Abnormalities of central axons in a dysmyelinative rat mutant

The absence of normal myelin from the CNS of the dysmyelinative rat mutant, md, is associated with axonal abnormalities including (1) organelle-poor and organelle-rich spheroids (OPS and ORS, respectively), (2) wrinkling of the axolemma, (3) persistence of glycogen aggregates and vacuoles in cerebellar mossy fiber terminals, and (4) coalescence of synaptic vesicles in terminal boutons of the nucleus interpositus.

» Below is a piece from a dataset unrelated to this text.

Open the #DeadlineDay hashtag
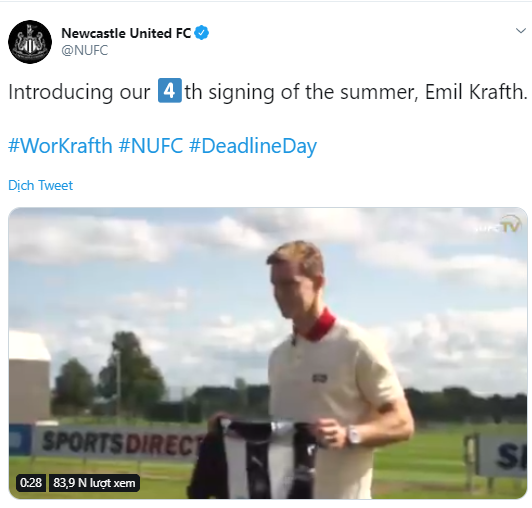Image resolution: width=532 pixels, height=508 pixels. pos(253,146)
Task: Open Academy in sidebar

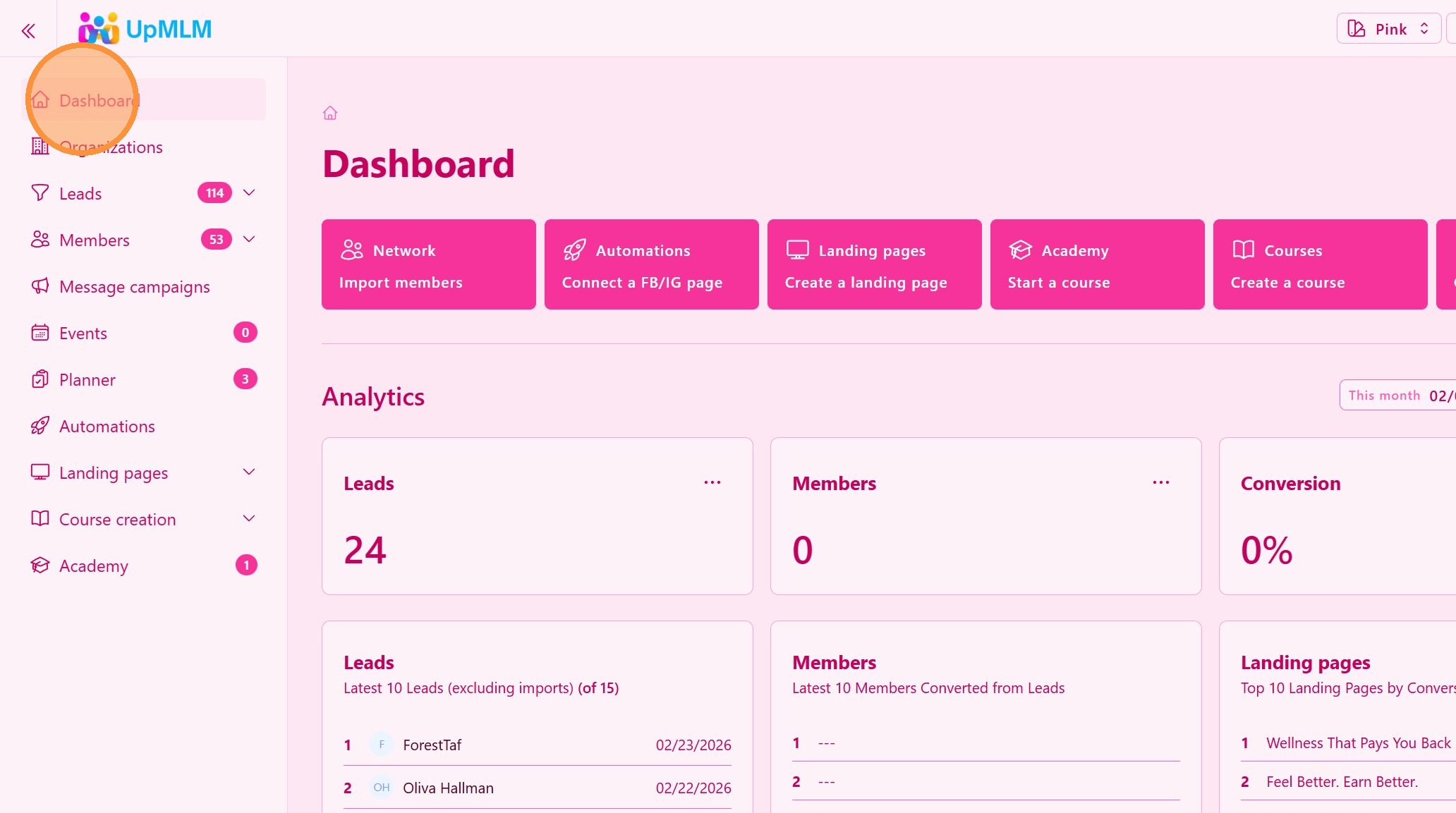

OPS have a special predilection for medullary pyramid and the axons of Purkinje cells and further differ from ORS in their possession of nematosomes and in their lack of neurofilaments, microtubules, and degenerating mitochondria. Purkinje cells of md fail to increase in size after 30 days postnatal age and, unlike these neurons in normal neonatal rats, may have massed or dispersed granules of cytoplasmic glycogen which persist for at least 86 days postnatally. Morphometric study of axons of medullary pyramid and cervical corticospinal tract at 19–43 days of age shows a shift in frequency to axons of smaller size in md, as compared to age-matched controls, except that approximately 1% of md axons are larger than any encountered in controls. Finally, the pyramidal axons of md at 43 days of age have a significantly larger area of axoplasm occupied by mitochondria than obtains for the control condition. We conclude that the described abnormalities are secondary to the lack of a myelin investment and/or the loss of oligodendrocytes.